Her eyes fill with sympathy. “I’m so glad you have Daren to help you get through everything.”

I inhale slowly, and quietly say, “Me too.”

Even though he’s only been in my life for three days, Daren really has helped me get through things. But Mable was wrong. I don’t have him. At least not anymore.

And… the tears are back. Dammit.

Ellen enters the kitchen and I quickly get my emotions under control.

“Hey, so I’ve been thinking about how you said you have no plans for, like, ever,” Ellen says. “And Mable’s been singing your praises all day—”

“I have.” Mable smiles.

“And since I need a part-time waitress,” Ellen continues, “I thought maybe we could help each other out. You could work here at the inn—just until you figure out what you want to do next, of course—and since I have a resident room opening up you live here for free at the same time.”

My mouth falls open. “Are you being serious?”

She nods. “I need the help.”

I blink a few times, not sure what to say—or think. Having a new job in a new state away from all my crap back in Chicago would be wonderful. But having a place to live rent-free would be… well, incredible! And it’s not just any place. It’s a cute little inn, tucked away in a lavender field, free of rodents and cockroaches. And with the money I saved on rent, I would be able to go to college and pursue a career in nursing.

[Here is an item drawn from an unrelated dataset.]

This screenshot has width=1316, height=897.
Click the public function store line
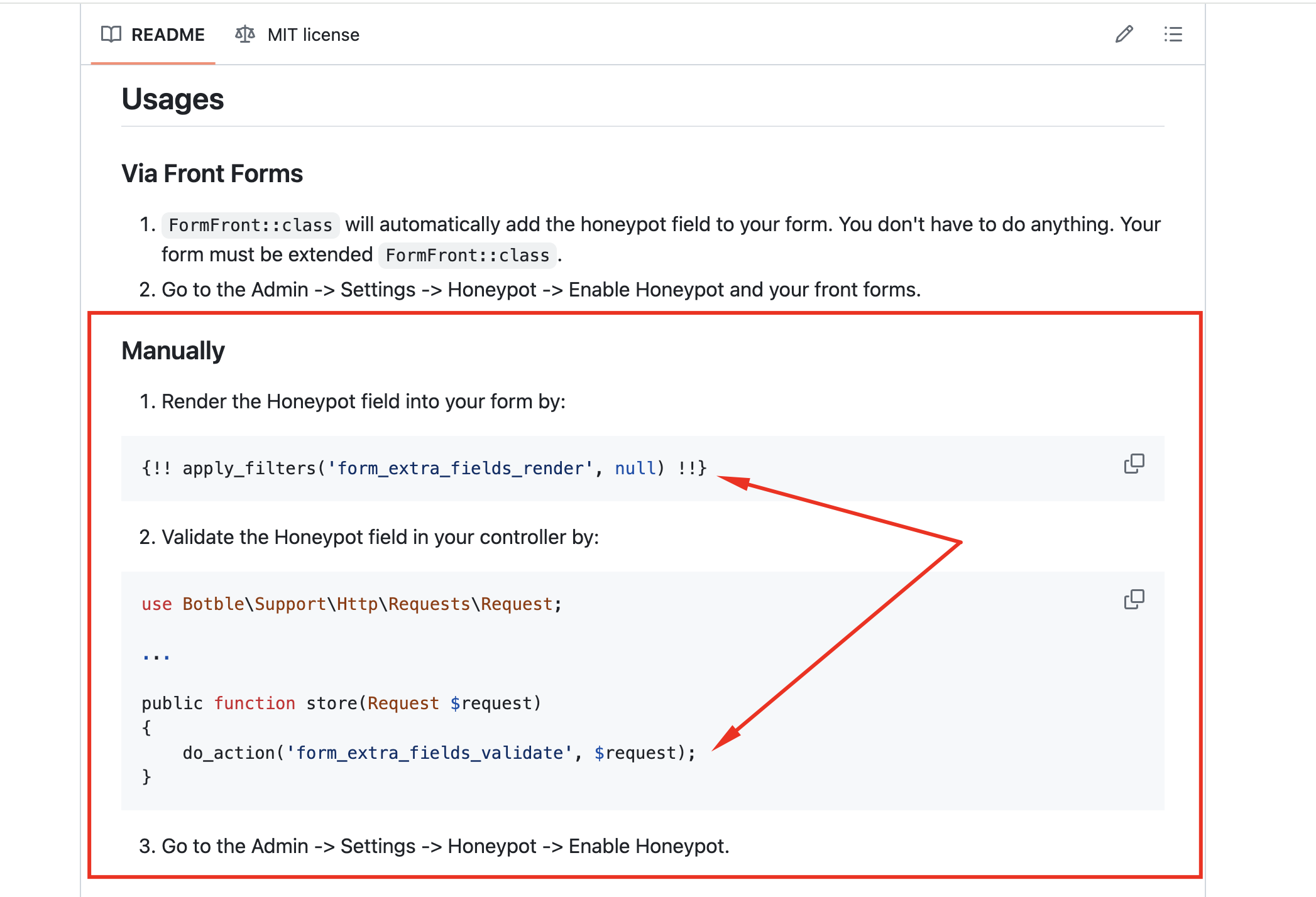[x=341, y=703]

I stare at Ellen, speechless.

“You don’t have to answer me right now,” she says casually with a wave of her hand. “Think it over and let me know if you have any questions. And Mable?” Mable looks up from a pie dish. “That apple cobbler smells divine. I love you the most, you know that right?”

Mable snorts. “You only love me the most when I have cobbler in my hands.”

“And your point is…?”

Mable smiles. “I will save some for you, as always.”

“See?” Ellen smiles broadly. “Total love.” She turns and heads out of the kitchen. As I watch her walk away, my mind races with all the possibilities working at Willow Inn would give me. I could live in Arizona and start fresh. And I would be so close to Copper Springs…

I’m not sure if that thrills me or stresses me out.

Daren swings into the kitchen from the dining room with a rack of glassware in his hands. Our eyes meet and he stops walking. He opens his mouth, but doesn’t say anything.